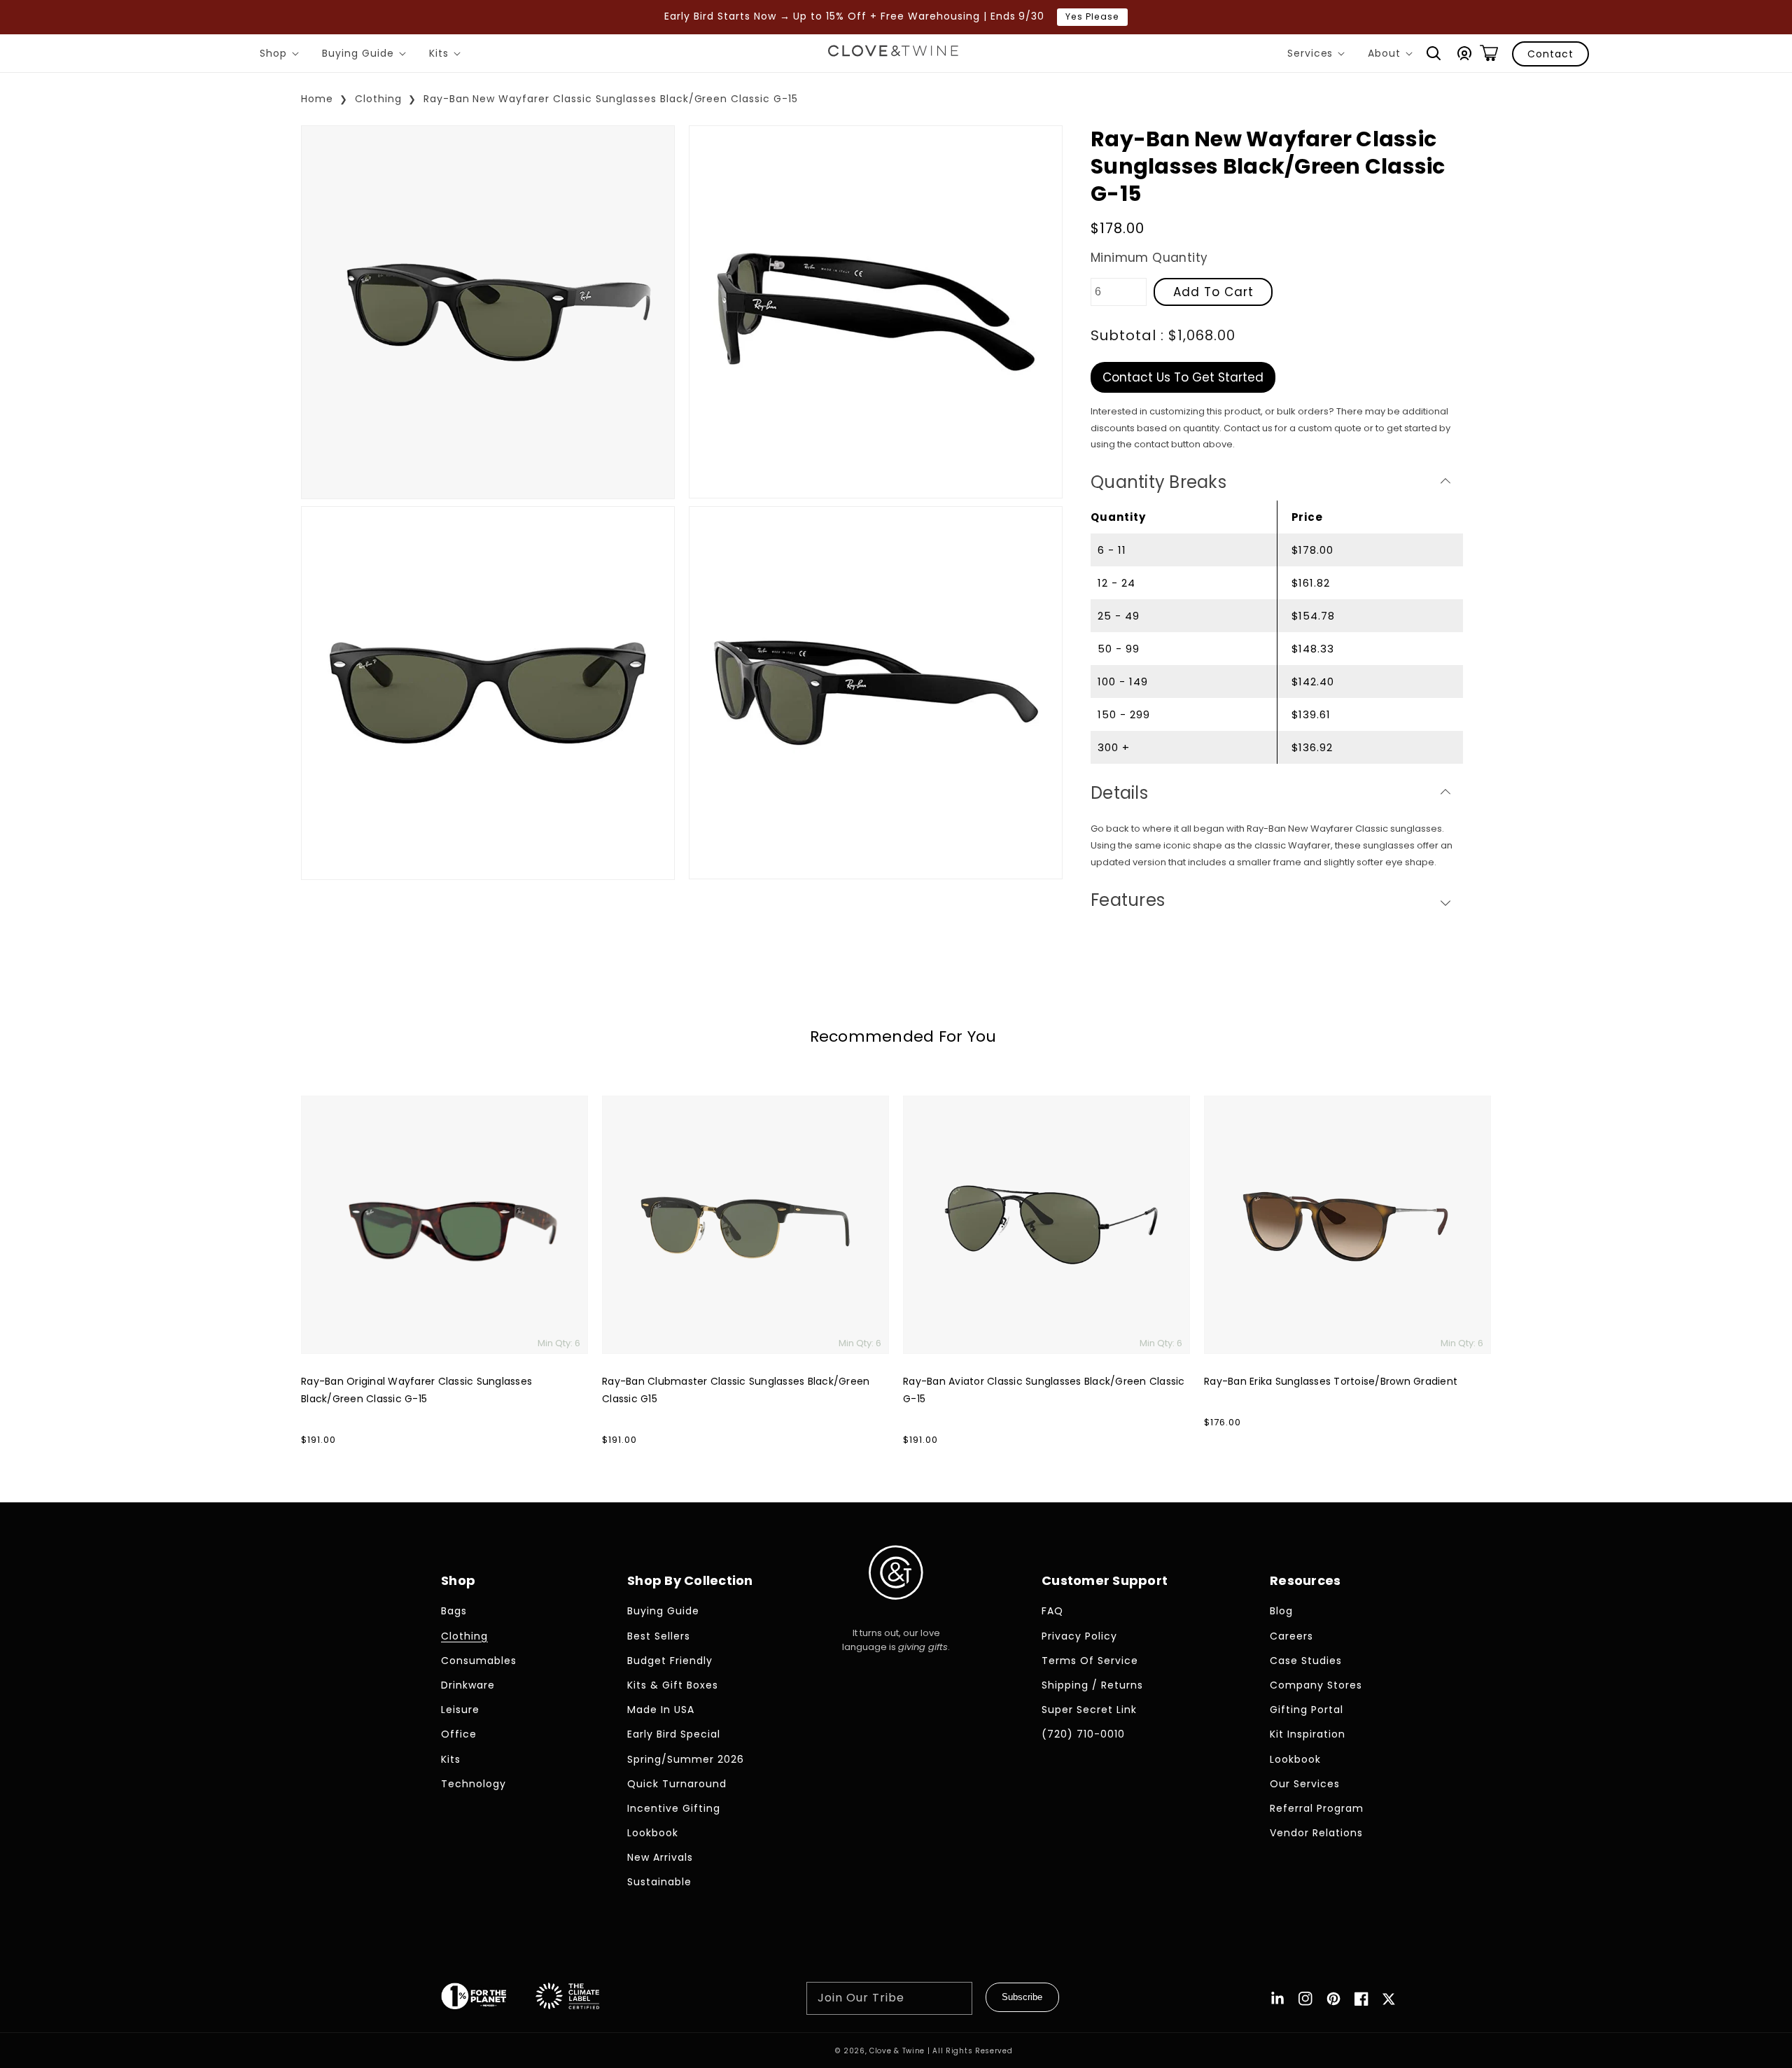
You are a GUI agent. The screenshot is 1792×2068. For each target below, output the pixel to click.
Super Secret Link (1089, 1710)
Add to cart (1213, 291)
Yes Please (1092, 16)
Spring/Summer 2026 (685, 1759)
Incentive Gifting (673, 1808)
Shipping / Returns (1092, 1685)
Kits (447, 55)
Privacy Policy (1079, 1636)
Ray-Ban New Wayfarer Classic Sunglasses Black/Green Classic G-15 (611, 99)
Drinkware (468, 1685)
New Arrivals (660, 1857)
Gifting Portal (1306, 1710)
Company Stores (1316, 1685)
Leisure (460, 1710)
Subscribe (1022, 1997)
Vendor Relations (1316, 1833)
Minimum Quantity (1149, 257)
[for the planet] (488, 1999)
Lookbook (652, 1833)
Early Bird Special (673, 1734)
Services (1319, 55)
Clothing (378, 99)
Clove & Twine (897, 2051)
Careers (1291, 1636)
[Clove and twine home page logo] (896, 1611)
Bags (454, 1611)
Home (317, 99)
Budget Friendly (670, 1661)
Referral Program (1317, 1808)
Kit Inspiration (1307, 1734)
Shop (281, 55)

* * * * * * *

◆ **What you need to do**
Exact copies of the lines from the one containing "Home (317, 99)" through the final line of the records are all the answer should hold.

◆ **Written answer**
Home (317, 99)
Budget Friendly (670, 1661)
Referral Program (1317, 1808)
Kit Inspiration (1307, 1734)
Shop (281, 55)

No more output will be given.